» Exercise goal
Whenever "kirjautuminen" appears in a line, please copy that line from the data.

*** Records for the exercise ***

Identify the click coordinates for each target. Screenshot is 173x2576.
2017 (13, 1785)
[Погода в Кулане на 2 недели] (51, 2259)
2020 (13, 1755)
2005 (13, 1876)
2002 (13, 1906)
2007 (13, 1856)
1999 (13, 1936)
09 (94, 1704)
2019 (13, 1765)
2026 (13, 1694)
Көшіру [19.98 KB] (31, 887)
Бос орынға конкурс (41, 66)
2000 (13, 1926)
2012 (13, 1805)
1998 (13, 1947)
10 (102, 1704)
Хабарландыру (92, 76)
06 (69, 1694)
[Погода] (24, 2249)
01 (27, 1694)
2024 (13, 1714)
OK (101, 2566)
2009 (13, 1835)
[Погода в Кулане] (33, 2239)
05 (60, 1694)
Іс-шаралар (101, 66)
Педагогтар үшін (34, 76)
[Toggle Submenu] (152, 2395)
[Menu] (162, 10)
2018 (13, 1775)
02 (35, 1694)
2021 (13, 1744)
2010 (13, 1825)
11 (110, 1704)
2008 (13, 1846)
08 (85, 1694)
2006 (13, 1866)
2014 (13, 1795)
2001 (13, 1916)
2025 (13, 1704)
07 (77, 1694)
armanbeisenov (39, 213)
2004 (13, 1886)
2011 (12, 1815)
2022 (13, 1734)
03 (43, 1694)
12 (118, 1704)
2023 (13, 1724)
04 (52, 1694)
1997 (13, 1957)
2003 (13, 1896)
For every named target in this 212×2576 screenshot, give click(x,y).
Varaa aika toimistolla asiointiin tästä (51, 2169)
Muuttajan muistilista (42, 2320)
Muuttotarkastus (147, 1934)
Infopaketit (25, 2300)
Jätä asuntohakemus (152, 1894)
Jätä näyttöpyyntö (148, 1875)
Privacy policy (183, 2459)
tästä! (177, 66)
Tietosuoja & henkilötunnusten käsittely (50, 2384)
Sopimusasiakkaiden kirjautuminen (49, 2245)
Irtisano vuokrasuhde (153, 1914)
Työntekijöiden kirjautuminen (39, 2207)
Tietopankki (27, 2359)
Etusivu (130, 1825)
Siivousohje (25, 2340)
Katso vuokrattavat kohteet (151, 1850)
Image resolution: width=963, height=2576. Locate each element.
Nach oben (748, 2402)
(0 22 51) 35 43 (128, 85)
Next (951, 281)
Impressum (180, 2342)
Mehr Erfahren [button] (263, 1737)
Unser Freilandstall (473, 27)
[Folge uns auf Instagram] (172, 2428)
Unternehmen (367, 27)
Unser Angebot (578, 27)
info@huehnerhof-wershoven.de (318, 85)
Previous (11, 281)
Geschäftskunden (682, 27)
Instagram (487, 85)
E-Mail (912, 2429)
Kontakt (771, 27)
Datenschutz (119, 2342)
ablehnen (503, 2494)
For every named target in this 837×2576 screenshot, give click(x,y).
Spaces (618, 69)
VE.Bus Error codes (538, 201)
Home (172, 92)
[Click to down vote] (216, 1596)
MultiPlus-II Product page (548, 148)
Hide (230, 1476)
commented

***

» Your solution
Sopimusasiakkaiden kirjautuminen (49, 2245)
Työntekijöiden kirjautuminen (39, 2207)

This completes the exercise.